Major-General Ian Argyll Robertson of Brackla, (17 July 1913 – 10 January 2010) was a senior British Army officer.

==Military career==
Educated at Winchester College and Trinity College, Oxford, Robertson was commissioned into the Seaforth Highlanders on 13 July 1934. He served, on a temporary basis, as commanding officer of the 2nd Battalion, the Seaforth Highlanders during the Italian campaign of the Second World War and then took part in the Normandy landings in June 1944 and subsequent campaign in North West Europe.

After the war he became commanding officer of the 1st Battalion, the Seaforth Highlanders in 1954 and saw action during the Aden Emergency.
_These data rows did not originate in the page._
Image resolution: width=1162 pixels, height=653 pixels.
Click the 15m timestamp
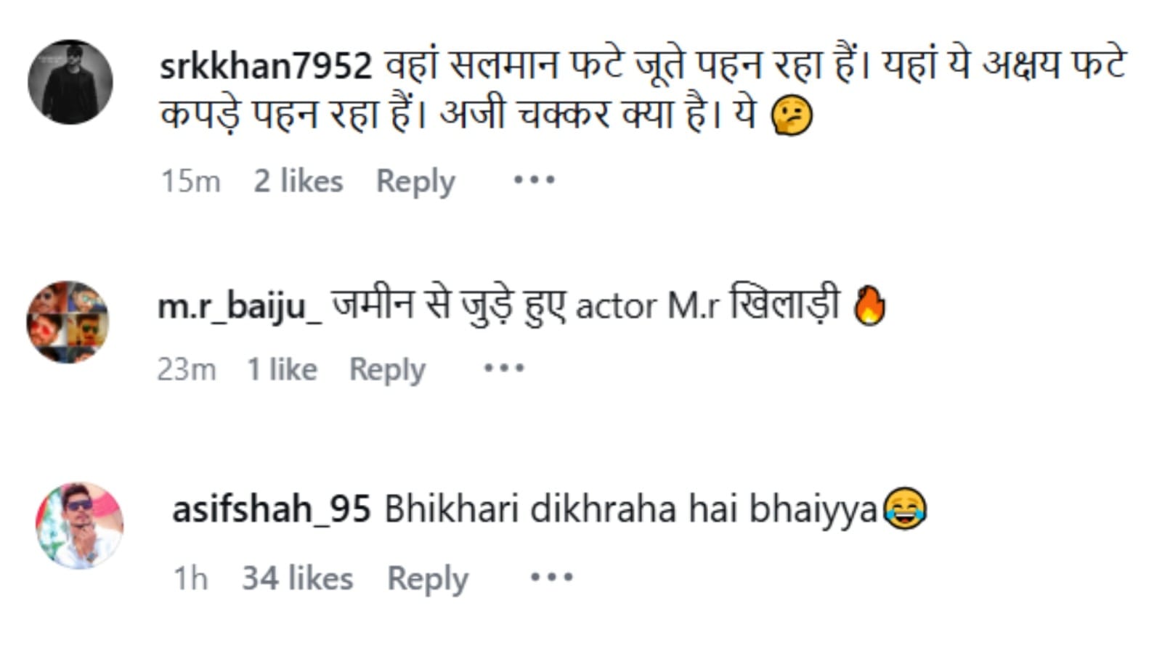click(190, 181)
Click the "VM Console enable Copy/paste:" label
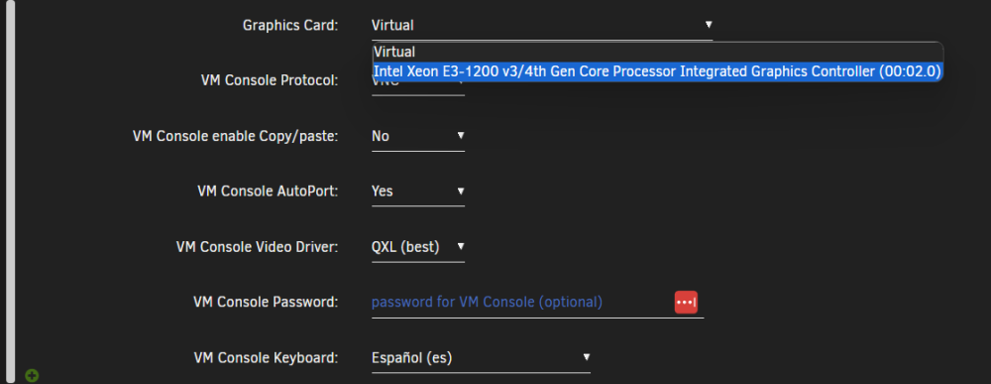Image resolution: width=991 pixels, height=384 pixels. [235, 136]
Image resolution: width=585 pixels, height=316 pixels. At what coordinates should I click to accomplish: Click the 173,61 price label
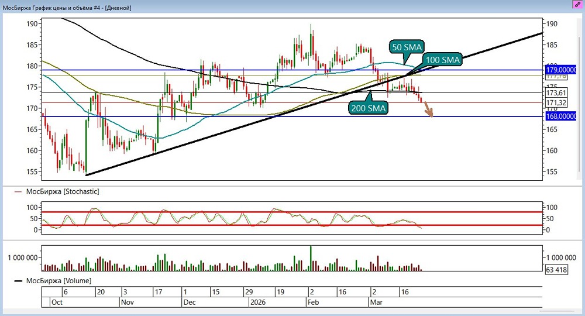tap(557, 93)
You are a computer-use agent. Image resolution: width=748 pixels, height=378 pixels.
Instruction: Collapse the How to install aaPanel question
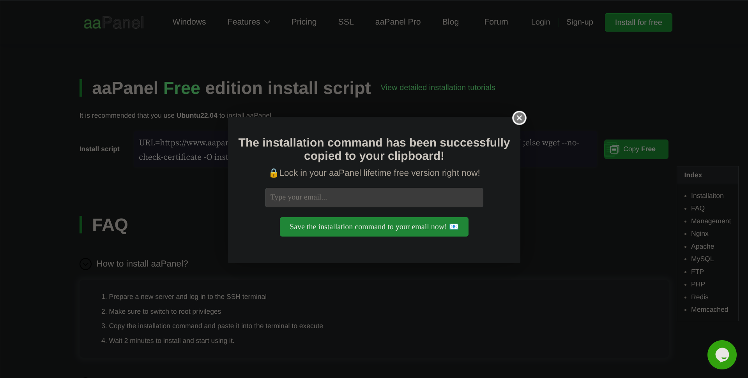pos(85,264)
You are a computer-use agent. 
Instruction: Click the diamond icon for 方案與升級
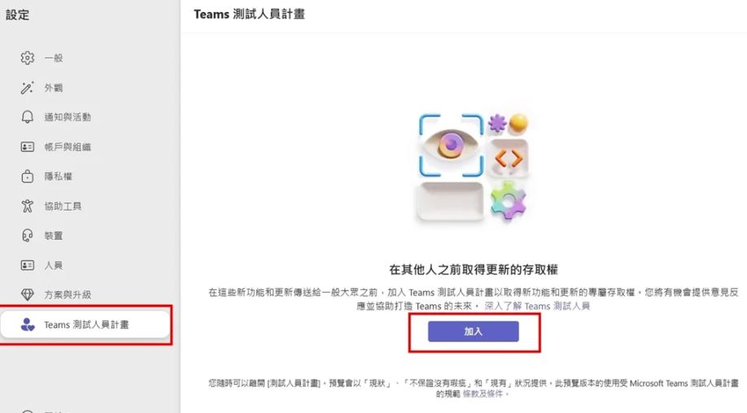point(27,295)
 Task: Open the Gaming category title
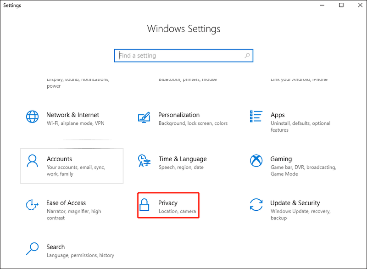(281, 159)
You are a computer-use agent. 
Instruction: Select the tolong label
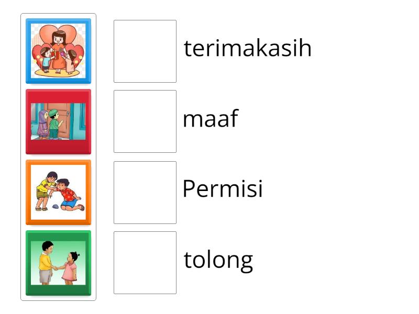click(218, 260)
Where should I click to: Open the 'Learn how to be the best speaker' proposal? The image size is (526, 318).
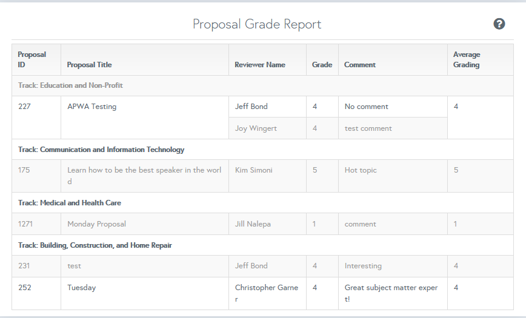point(144,170)
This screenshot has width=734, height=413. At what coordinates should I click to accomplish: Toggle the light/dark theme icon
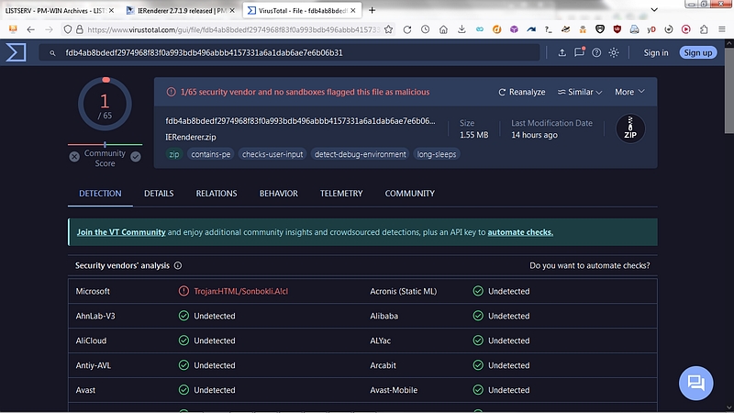click(614, 52)
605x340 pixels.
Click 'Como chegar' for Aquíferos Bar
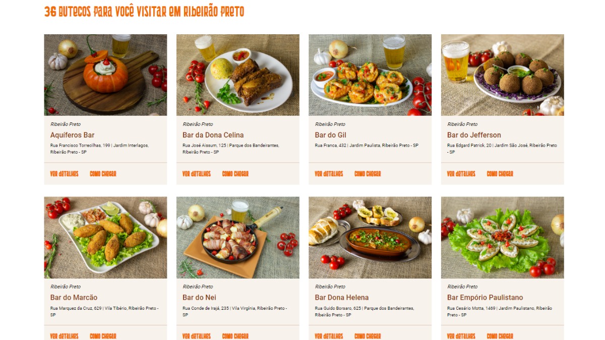103,174
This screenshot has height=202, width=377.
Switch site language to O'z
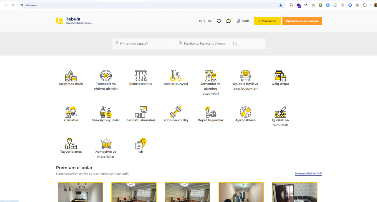tap(209, 21)
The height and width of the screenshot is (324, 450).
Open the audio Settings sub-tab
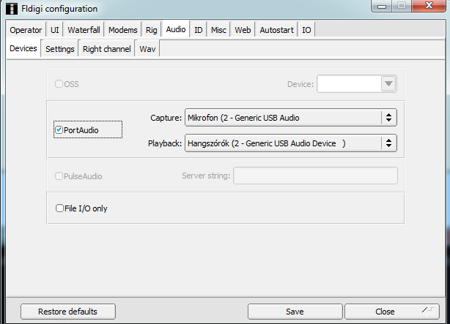coord(59,49)
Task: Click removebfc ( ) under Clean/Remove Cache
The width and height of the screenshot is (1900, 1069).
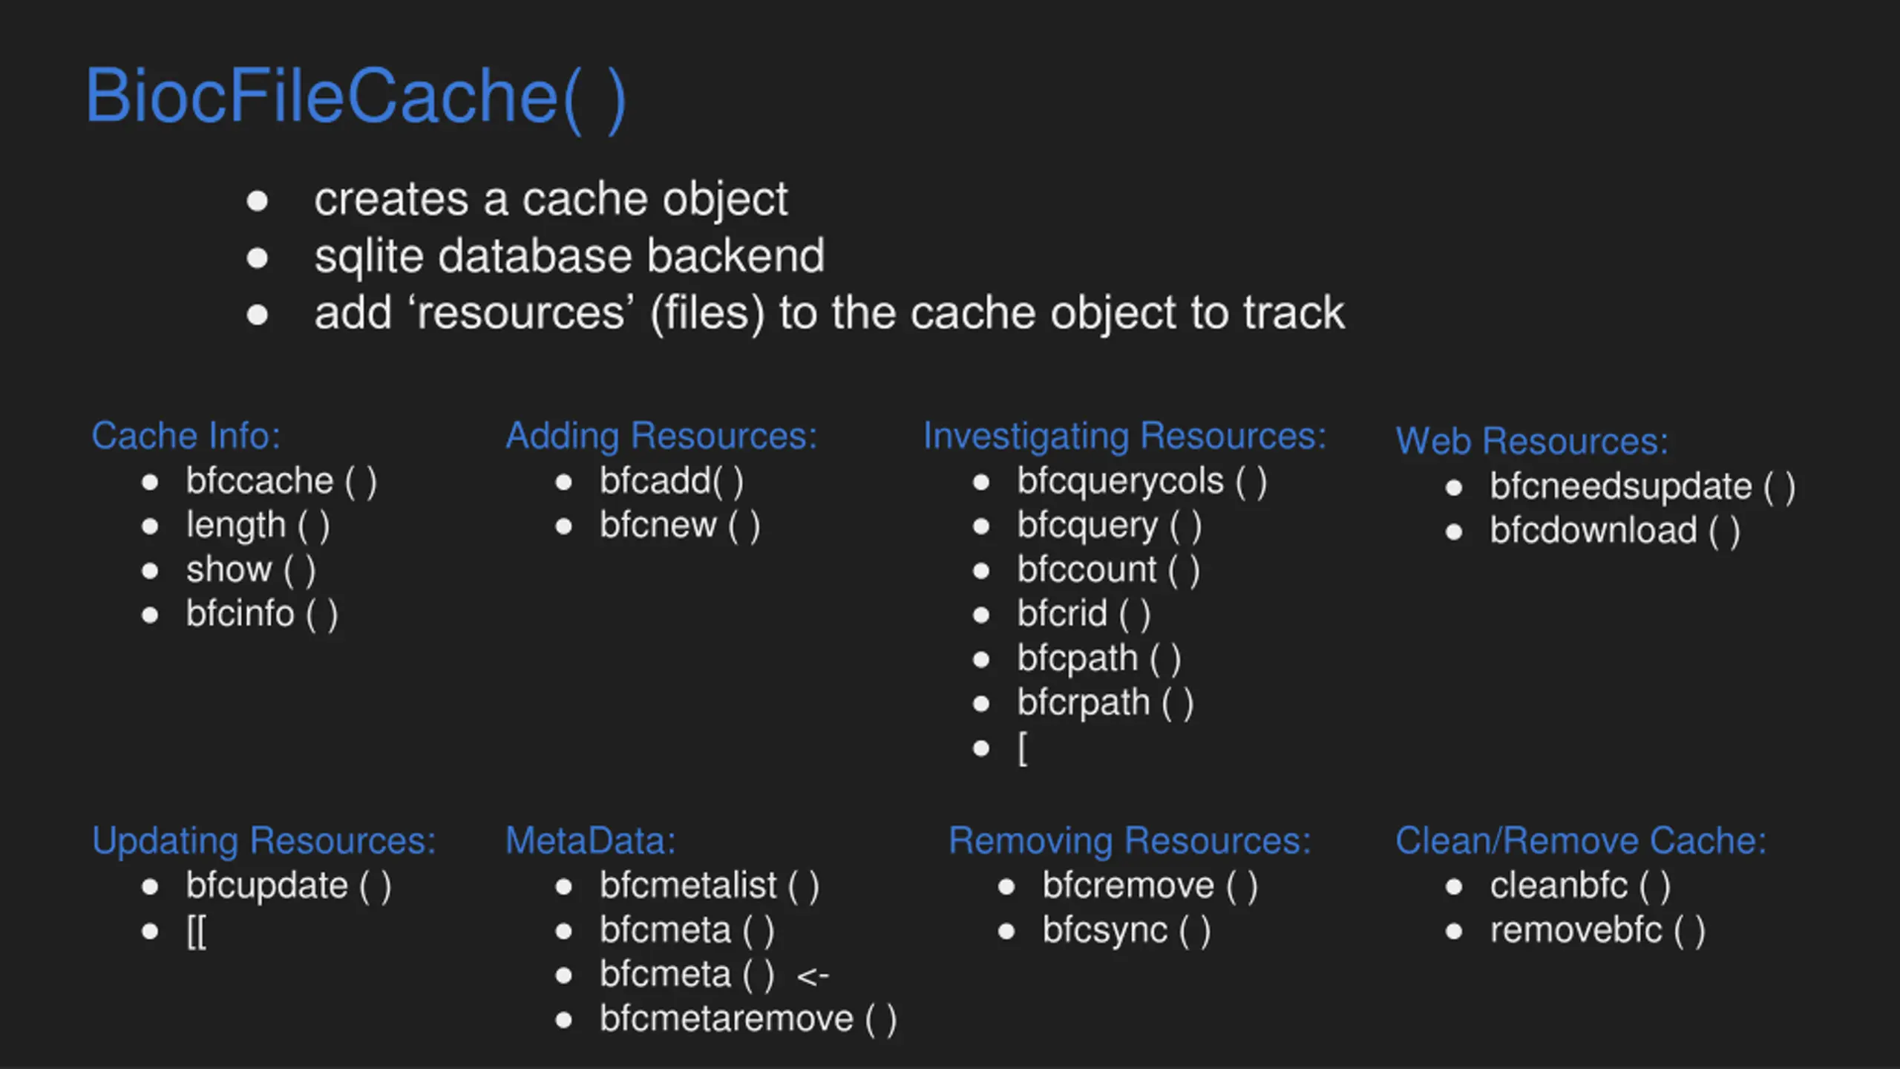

He went on to be commander of 127 (East Lancashire) Infantry Brigade in August 1959, commandant of the School of Infantry at Warminster in August 1963 and General Officer Commanding 51st (Highland) Division in April 1964. After that he became Director of Equipment Policy at the Ministry of Defence in March 1966 before retiring in 1968.

He lived at Brackla, not far from Cawdor, and was granted the lairdly title "of Brackla" by the Court of the Lord Lyon on recording arms in 1961.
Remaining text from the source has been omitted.